| WHAT TO WORK ON |
Copied exactly and without pictures, the lines from the beginning of the entries through the one that holds "Neuroscience of Learning (393, 152)" should form the entire reply.

*** INFORMATION GIVEN ***

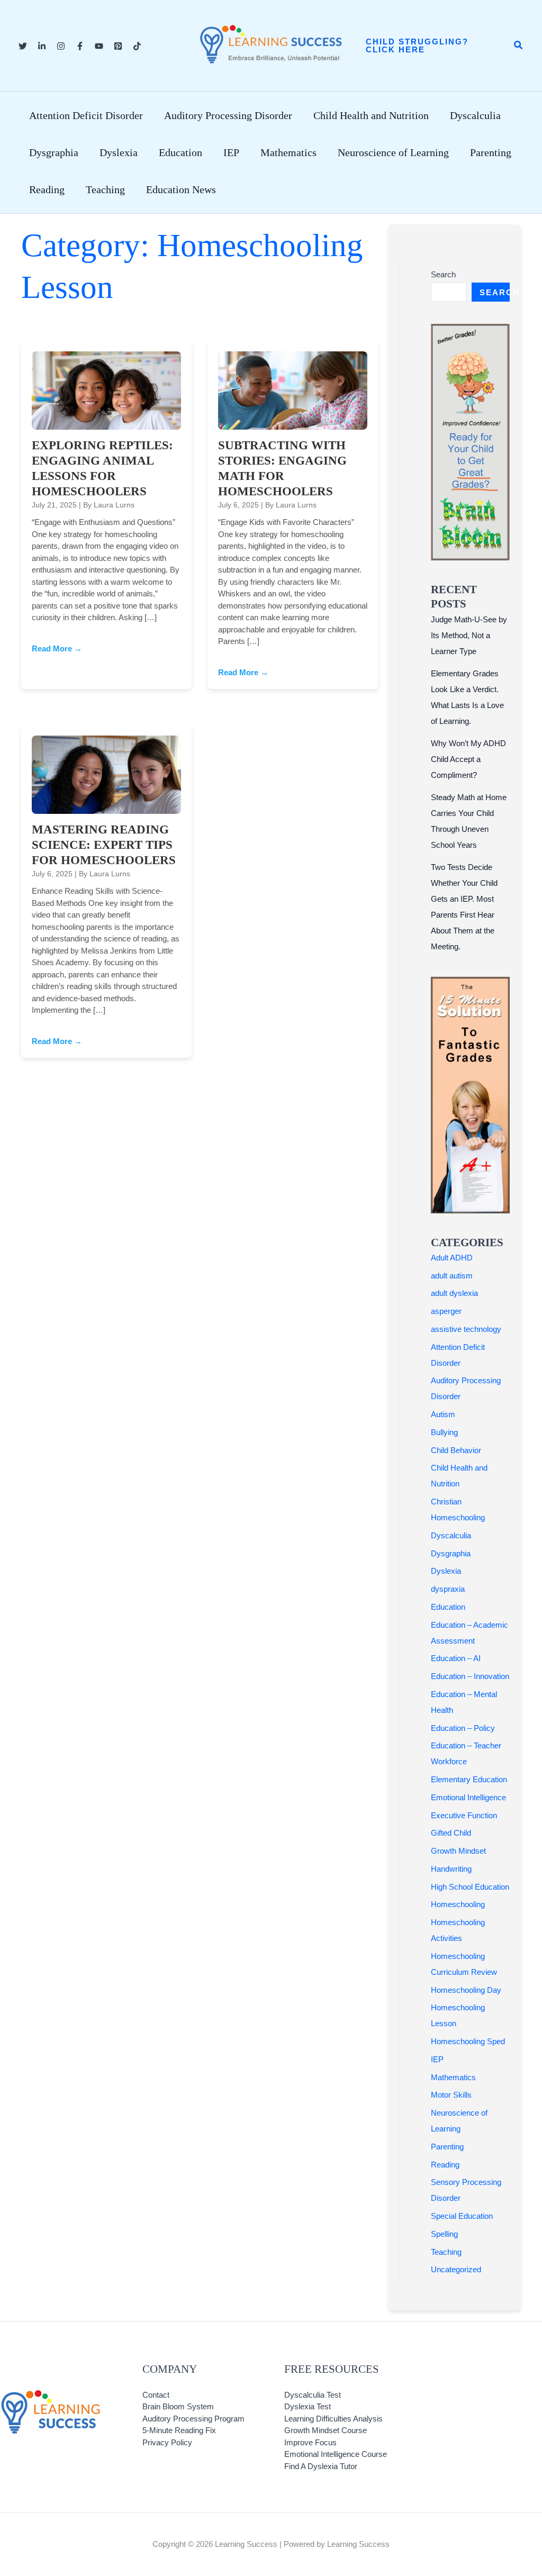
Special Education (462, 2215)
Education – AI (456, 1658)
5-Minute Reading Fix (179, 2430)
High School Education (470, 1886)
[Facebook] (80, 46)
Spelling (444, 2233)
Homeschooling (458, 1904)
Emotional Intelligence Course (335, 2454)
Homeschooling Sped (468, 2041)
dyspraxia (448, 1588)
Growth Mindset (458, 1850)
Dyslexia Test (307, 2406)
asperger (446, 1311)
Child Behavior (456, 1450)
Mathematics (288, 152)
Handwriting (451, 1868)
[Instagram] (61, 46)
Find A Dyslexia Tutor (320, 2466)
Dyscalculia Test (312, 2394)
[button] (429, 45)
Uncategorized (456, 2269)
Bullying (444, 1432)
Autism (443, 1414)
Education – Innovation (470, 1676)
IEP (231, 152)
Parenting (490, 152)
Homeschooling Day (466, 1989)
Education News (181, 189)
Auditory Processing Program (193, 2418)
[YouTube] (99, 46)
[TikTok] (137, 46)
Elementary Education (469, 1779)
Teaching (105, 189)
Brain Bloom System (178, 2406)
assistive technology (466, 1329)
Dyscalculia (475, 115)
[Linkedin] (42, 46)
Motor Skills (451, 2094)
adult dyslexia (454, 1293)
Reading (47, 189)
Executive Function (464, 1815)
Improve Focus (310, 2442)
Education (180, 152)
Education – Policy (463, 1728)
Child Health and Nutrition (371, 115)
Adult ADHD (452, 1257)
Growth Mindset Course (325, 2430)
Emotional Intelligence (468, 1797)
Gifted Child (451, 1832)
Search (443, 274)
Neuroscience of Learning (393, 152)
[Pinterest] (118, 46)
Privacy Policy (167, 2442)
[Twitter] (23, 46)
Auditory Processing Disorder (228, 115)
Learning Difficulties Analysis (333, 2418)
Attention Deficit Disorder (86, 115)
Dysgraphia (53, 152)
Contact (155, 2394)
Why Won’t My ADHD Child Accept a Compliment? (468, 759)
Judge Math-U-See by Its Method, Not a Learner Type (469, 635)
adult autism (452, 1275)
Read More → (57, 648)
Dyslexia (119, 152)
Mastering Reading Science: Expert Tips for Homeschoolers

*** End of INFORMATION GIVEN ***

| TASK SOLUTION |
Special Education (462, 2215)
Education – AI (456, 1658)
5-Minute Reading Fix (179, 2430)
High School Education (470, 1886)
[Facebook] (80, 46)
Spelling (444, 2233)
Homeschooling (458, 1904)
Emotional Intelligence Course (335, 2454)
Homeschooling Sped (468, 2041)
dyspraxia (448, 1588)
Growth Mindset (458, 1850)
Dyslexia Test (307, 2406)
asperger (446, 1311)
Child Behavior (456, 1450)
Mathematics (288, 152)
Handwriting (451, 1868)
[Instagram] (61, 46)
Find A Dyslexia Tutor (320, 2466)
Dyscalculia Test (312, 2394)
[button] (429, 45)
Uncategorized (456, 2269)
Bullying (444, 1432)
Autism (443, 1414)
Education – Innovation (470, 1676)
IEP (231, 152)
Parenting (490, 152)
Homeschooling Day (466, 1989)
Education News (181, 189)
Auditory Processing Program (193, 2418)
[YouTube] (99, 46)
[TikTok] (137, 46)
Elementary Education (469, 1779)
Teaching (105, 189)
Brain Bloom System (178, 2406)
assistive technology (466, 1329)
Dyscalculia (475, 115)
[Linkedin] (42, 46)
Motor Skills (451, 2094)
adult dyslexia (454, 1293)
Reading (47, 189)
Executive Function (464, 1815)
Improve Focus (310, 2442)
Education (180, 152)
Education – Policy (463, 1728)
Child Health and Nutrition (371, 115)
Adult ADHD (452, 1257)
Growth Mindset Course (325, 2430)
Emotional Intelligence (468, 1797)
Gifted Child (451, 1832)
Search (443, 274)
Neuroscience of Learning (393, 152)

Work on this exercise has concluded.